TASK INPUTS.
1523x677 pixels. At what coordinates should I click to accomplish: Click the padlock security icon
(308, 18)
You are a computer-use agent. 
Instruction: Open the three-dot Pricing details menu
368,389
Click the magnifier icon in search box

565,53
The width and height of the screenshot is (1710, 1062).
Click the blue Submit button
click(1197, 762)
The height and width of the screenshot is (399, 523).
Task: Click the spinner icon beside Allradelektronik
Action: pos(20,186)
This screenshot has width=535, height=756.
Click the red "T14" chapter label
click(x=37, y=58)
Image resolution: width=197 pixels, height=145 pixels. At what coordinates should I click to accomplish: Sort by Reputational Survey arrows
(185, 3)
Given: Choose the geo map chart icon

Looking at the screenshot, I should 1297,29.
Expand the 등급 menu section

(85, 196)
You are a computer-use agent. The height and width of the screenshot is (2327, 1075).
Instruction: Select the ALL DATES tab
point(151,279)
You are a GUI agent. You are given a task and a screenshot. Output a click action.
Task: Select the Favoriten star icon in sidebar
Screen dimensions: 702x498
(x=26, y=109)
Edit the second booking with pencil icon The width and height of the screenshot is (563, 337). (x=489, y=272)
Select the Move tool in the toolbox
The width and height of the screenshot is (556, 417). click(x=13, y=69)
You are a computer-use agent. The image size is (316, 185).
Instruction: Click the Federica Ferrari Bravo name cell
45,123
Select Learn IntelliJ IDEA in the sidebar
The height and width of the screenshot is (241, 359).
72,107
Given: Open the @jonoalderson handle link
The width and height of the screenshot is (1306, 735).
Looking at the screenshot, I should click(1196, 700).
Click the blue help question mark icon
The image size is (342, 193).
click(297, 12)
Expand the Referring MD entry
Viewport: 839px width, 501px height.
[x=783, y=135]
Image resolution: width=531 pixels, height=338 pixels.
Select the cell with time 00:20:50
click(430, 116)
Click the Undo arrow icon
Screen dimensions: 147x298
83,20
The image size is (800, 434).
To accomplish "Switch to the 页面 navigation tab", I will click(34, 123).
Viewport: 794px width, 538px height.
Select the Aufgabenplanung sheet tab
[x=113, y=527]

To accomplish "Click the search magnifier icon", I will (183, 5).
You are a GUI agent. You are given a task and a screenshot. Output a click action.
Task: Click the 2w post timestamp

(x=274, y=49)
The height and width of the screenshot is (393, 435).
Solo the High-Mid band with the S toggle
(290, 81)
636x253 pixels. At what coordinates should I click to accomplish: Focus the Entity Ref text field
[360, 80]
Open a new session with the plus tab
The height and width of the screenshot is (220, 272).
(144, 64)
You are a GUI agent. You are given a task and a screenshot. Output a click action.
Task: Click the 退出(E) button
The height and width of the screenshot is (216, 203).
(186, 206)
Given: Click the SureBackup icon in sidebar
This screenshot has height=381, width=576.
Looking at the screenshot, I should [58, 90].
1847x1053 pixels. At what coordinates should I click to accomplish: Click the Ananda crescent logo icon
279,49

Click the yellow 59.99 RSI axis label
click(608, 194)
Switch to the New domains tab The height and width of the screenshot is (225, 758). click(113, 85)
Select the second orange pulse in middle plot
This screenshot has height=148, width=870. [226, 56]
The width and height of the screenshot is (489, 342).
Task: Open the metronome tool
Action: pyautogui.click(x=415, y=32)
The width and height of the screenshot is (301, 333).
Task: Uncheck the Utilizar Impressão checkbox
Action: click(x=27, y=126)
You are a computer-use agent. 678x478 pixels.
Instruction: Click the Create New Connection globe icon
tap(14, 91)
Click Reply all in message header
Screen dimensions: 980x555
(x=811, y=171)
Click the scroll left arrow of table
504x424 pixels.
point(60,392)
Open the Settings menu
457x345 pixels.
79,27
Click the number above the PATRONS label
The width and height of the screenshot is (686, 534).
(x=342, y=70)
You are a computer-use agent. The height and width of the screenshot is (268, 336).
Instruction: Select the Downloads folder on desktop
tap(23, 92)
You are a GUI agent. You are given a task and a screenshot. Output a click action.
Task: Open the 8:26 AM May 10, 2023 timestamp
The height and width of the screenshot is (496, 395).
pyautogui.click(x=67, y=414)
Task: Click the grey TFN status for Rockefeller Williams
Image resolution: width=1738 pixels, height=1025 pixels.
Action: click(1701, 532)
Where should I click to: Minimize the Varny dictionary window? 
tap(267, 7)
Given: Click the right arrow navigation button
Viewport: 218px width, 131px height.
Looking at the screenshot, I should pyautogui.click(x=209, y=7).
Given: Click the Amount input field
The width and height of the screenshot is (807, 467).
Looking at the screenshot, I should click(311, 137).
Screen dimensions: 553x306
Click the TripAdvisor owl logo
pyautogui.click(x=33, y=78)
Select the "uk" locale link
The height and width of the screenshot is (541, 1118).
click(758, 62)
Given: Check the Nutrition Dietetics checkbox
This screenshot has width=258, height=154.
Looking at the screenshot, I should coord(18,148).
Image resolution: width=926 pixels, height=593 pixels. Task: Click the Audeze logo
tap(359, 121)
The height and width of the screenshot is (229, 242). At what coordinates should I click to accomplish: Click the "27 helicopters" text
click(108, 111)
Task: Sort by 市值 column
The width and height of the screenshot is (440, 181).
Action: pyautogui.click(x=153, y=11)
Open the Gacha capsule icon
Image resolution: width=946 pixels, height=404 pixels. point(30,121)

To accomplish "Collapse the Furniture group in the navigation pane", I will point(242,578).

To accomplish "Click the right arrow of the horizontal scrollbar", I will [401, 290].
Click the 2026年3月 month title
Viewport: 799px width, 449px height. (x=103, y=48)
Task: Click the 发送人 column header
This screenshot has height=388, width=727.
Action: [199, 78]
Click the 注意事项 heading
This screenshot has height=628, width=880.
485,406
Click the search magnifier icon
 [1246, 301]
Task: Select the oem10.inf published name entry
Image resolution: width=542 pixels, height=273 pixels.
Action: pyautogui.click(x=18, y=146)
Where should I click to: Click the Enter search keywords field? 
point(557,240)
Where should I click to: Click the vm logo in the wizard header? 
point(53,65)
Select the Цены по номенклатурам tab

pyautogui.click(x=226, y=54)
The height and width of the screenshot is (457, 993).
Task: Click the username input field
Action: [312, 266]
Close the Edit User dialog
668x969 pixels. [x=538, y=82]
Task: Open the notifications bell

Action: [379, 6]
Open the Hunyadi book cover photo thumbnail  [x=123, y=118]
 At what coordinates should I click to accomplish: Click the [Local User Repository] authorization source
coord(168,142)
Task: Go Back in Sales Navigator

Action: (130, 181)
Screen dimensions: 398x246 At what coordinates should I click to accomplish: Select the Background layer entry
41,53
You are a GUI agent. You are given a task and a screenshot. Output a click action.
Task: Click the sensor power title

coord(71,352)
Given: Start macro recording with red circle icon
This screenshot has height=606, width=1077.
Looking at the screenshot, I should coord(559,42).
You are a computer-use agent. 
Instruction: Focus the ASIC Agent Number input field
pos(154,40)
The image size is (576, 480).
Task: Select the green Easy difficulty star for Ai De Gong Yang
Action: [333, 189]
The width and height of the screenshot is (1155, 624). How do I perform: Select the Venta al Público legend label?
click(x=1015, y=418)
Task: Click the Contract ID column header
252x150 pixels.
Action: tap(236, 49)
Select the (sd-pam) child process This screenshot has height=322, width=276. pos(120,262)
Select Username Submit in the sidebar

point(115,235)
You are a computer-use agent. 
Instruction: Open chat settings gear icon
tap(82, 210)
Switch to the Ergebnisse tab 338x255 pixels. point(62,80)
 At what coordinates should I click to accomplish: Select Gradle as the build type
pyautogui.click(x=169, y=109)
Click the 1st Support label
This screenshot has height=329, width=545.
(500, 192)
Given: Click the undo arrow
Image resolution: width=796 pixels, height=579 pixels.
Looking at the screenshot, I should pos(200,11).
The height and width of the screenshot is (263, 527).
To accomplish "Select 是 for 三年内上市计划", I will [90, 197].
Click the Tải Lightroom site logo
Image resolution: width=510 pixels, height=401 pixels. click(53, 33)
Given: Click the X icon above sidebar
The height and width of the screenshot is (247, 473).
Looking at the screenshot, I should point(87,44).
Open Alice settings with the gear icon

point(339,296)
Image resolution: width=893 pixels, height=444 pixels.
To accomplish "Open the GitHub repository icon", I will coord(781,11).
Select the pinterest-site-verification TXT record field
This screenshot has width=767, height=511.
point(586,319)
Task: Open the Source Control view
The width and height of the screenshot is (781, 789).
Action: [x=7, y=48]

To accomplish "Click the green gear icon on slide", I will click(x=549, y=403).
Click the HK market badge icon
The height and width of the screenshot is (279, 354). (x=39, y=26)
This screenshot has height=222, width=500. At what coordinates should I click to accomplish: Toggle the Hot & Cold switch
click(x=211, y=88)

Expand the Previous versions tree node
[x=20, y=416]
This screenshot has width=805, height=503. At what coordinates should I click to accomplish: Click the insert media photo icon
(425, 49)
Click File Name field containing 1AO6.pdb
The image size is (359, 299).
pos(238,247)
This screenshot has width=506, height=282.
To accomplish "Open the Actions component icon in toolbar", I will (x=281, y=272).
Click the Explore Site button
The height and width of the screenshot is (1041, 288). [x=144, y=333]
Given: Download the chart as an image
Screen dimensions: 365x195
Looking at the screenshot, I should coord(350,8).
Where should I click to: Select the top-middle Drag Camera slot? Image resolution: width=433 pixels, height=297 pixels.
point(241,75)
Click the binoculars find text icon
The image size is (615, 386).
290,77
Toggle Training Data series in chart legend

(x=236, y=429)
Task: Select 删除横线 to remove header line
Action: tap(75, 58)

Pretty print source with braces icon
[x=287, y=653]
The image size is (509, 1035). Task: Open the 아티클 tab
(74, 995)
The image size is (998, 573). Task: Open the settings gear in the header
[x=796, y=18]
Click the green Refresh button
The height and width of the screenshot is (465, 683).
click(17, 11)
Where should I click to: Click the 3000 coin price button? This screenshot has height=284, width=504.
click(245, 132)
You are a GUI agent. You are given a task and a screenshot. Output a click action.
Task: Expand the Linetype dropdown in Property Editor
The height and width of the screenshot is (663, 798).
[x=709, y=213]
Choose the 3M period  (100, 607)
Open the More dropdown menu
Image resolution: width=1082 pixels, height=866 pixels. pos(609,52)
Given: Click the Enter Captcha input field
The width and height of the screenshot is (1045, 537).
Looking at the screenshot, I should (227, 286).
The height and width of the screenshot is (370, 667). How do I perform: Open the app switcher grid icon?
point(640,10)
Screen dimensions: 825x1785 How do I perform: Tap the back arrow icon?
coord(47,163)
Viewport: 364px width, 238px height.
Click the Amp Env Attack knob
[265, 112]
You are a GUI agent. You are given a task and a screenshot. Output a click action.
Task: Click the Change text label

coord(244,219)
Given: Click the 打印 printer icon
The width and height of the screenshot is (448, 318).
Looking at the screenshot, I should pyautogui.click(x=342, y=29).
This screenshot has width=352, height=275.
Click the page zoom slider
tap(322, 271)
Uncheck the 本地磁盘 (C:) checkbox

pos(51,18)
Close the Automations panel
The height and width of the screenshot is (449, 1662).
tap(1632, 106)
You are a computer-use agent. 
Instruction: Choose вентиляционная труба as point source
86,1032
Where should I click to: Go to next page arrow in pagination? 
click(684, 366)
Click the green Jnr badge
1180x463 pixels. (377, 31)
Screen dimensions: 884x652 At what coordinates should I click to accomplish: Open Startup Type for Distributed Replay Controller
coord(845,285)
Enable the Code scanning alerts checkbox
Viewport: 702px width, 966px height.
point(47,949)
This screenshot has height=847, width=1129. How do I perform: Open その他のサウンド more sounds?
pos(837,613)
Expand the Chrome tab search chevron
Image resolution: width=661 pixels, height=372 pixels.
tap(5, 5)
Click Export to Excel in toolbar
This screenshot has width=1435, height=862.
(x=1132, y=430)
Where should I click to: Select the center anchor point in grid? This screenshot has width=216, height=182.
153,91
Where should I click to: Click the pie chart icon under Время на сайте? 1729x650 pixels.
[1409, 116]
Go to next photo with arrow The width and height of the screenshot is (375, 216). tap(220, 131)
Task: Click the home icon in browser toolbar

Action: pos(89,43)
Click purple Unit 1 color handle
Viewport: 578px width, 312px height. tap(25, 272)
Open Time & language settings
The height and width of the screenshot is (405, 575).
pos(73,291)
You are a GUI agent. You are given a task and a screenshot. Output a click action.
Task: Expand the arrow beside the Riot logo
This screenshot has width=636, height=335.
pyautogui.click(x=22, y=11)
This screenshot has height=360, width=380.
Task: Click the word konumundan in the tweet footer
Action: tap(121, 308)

YOUR GOAL.
Everything above from the line containing "Viewport: 364px width, 238px height." down to the line containing "Given: Click the 打印 printer icon" is to be transcribed exactly, with both of those lines included and nothing else added.

RESPONSE TO THIS TASK.
Viewport: 364px width, 238px height.
Click the Amp Env Attack knob
[265, 112]
You are a GUI agent. You are given a task and a screenshot. Output a click action.
Task: Click the Change text label

coord(244,219)
Given: Click the 打印 printer icon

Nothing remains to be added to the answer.